**SELECTED TEXT**:
>>>

# Graph Coarsening #

In [3]:
from condensation import *

This project explores a method for graph coarsening utilizing an [inhomogeneous diffusion condensation](https://arxiv.org/abs/1907.04463) algorithm which has already shown success in the coarse graining of data.

The goal of graph coarsening is to take a very complex graph—one with many nodes and many connections—and "condense" the graph by combining similar nodes into one another. The result of graph coarsening is a coarsened graph consisting of supernodes with edges between them, where the supernodes are linear combinations of the nodes in the original graph, and the edges maintain the connections from the original graph.

At the same time, we would like to maintain a kernel throughout the coarsening of this graph. In general, a kernel is a function which specifies the similarities between two datapoints; this "similarity function" acts as an inner product over the set of datapoints. For machine learning purposes, defining a kernel on a graph is desirable. One such graph kernel is called the marginalized graph kernel and finds the similarity between two graphs by comparing the similarities of random walks on both graphs. Such a graph kernel requires a nodel kernel and an edge kernel (kernel functions computing the similarities between nodes and edges). Since the original nodes of the graph are condensed over the course of the graph coarsening, a node kernel must be defined at each step of the process.

# Inhomogeneous Diffusion Condensation #

We can first explore the process of inhomogeneous diffusion condensation.

<<<

**MATERIAL SUPPLIED**:
>>>

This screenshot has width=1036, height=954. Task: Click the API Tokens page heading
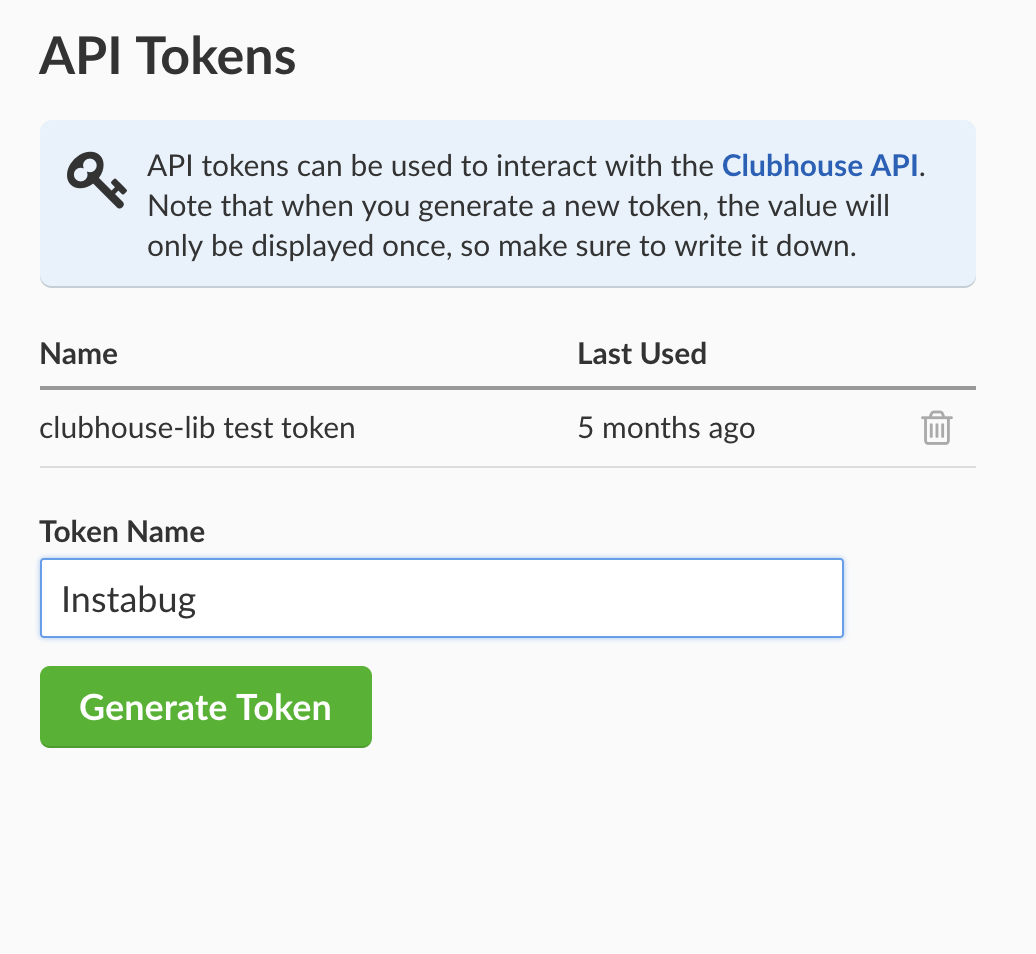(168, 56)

<<<
>>>

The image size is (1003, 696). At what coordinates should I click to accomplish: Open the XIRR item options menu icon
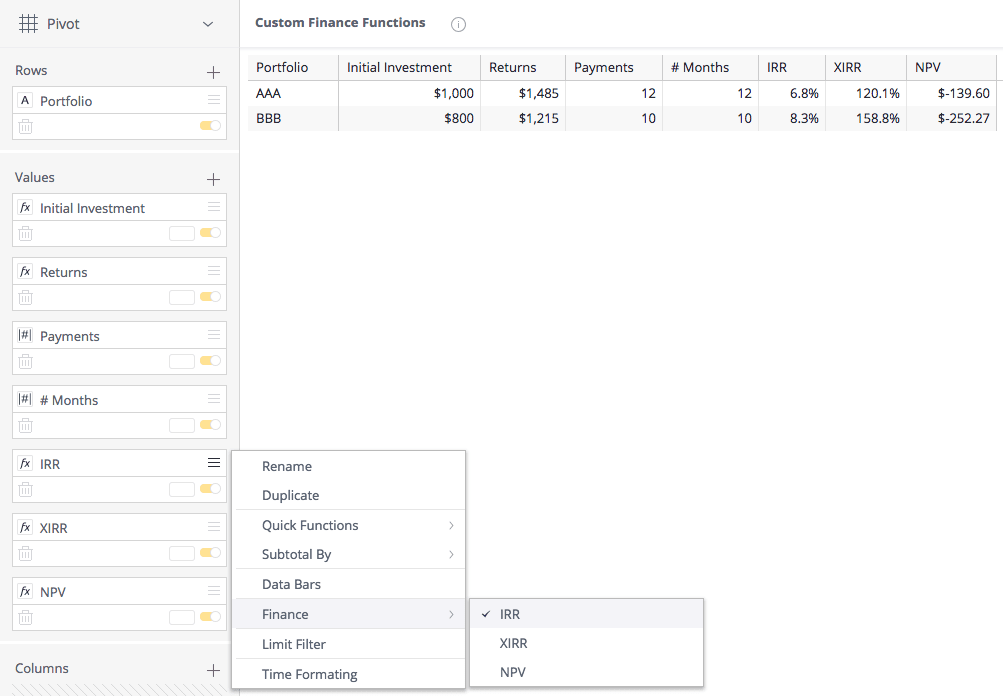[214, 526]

<<<

**PROBLEMS TO SOLVE**:
**1)** Please return the passage of the graph coarsening text from "This project explores" to "graining of data.".
**2)** In the graph coarsening text, what does the marginalized graph kernel compare to find the similarity between two graphs?
**3)** Continue the graph coarsening text from its last sentence.

**ANSWER LIST**:
**1)**
This project explores a method for graph coarsening utilizing an [inhomogeneous diffusion condensation](https://arxiv.org/abs/1907.04463) algorithm which has already shown success in the coarse graining of data.

**2)** It compares the similarities of random walks on both graphs.

**3)**
This is a clustering algorithm similar to $k$-means or agglomerative clustering which seeks to find a hierarchical coarse-grained representation of the data. The algorithm works by computing a diffusion operator $\mathbf{P}$ (consisting of the transition matrix of a Markovian random walk over the data) and repeatedly applying it to the data.

The details of the algorithm are unimportant, but it is interesting to apply it to various datasets. Here, we have eight datasets (``barbell``, ``tree``, ``noisy tree``, ``clusters``, ``uniform circle``, ``hyperuniform circle``, ``hyperuniform ellipse``, and ``two spirals``) on which we can apply the diffusion condensation algorithm. These datasets come from this [github repository](https://github.com/matthew-hirn/condensation) on inhomogeneous diffusion condensation.

The datasets are visualized below for ``N`` points. You can change ``N`` and run the cell to see the datasets with a different amount of points.

In [None]:
N = 2 ** 7

plot_datasets(N)